***** Information

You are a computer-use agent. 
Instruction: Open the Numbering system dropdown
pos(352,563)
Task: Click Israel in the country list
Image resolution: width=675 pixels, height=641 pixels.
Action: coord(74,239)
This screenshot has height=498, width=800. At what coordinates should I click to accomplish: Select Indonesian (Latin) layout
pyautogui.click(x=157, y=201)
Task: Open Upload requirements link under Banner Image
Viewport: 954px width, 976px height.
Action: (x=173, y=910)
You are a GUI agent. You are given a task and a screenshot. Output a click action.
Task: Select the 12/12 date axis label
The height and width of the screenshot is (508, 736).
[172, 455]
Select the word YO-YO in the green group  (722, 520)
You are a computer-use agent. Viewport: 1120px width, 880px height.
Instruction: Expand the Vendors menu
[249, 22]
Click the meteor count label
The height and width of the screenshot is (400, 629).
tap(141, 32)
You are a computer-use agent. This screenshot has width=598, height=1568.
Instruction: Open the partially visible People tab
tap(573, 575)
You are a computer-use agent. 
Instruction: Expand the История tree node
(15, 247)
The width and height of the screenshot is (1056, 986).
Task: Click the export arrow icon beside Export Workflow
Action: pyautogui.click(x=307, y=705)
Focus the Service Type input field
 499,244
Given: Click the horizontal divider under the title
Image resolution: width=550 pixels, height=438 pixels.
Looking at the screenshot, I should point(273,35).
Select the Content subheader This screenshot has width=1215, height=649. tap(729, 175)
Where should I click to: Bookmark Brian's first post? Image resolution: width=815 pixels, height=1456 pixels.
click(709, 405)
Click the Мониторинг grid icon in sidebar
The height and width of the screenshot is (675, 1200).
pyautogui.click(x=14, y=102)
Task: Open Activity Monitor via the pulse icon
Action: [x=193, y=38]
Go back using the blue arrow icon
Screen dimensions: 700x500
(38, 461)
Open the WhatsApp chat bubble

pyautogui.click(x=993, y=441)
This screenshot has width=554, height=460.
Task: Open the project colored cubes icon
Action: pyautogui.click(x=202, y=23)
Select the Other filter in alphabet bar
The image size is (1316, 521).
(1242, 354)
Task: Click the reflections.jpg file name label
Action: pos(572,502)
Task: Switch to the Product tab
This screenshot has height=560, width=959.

**********

Repeat all the material above, matching every character.

You are a computer-use agent. 
Instruction: Open the Numbering system dropdown
pos(352,563)
Task: Click Israel in the country list
Image resolution: width=675 pixels, height=641 pixels.
Action: coord(74,239)
This screenshot has height=498, width=800. At what coordinates should I click to accomplish: Select Indonesian (Latin) layout
pyautogui.click(x=157, y=201)
Task: Open Upload requirements link under Banner Image
Viewport: 954px width, 976px height.
Action: (x=173, y=910)
You are a GUI agent. You are given a task and a screenshot. Output a click action.
Task: Select the 12/12 date axis label
The height and width of the screenshot is (508, 736).
[172, 455]
Select the word YO-YO in the green group  (722, 520)
You are a computer-use agent. Viewport: 1120px width, 880px height.
Instruction: Expand the Vendors menu
[249, 22]
Click the meteor count label
The height and width of the screenshot is (400, 629).
tap(141, 32)
You are a computer-use agent. This screenshot has width=598, height=1568.
Instruction: Open the partially visible People tab
tap(573, 575)
You are a computer-use agent. 
Instruction: Expand the История tree node
(15, 247)
The width and height of the screenshot is (1056, 986).
Task: Click the export arrow icon beside Export Workflow
Action: pyautogui.click(x=307, y=705)
Focus the Service Type input field
 499,244
Given: Click the horizontal divider under the title
Image resolution: width=550 pixels, height=438 pixels.
Looking at the screenshot, I should point(273,35).
Select the Content subheader This screenshot has width=1215, height=649. tap(729, 175)
Where should I click to: Bookmark Brian's first post? Image resolution: width=815 pixels, height=1456 pixels.
click(709, 405)
Click the Мониторинг grid icon in sidebar
The height and width of the screenshot is (675, 1200).
pyautogui.click(x=14, y=102)
Task: Open Activity Monitor via the pulse icon
Action: [x=193, y=38]
Go back using the blue arrow icon
Screen dimensions: 700x500
(38, 461)
Open the WhatsApp chat bubble

pyautogui.click(x=993, y=441)
This screenshot has width=554, height=460.
Task: Open the project colored cubes icon
Action: pyautogui.click(x=202, y=23)
Select the Other filter in alphabet bar
The image size is (1316, 521).
(1242, 354)
Task: Click the reflections.jpg file name label
Action: pos(572,502)
Task: Switch to the Product tab
This screenshot has height=560, width=959.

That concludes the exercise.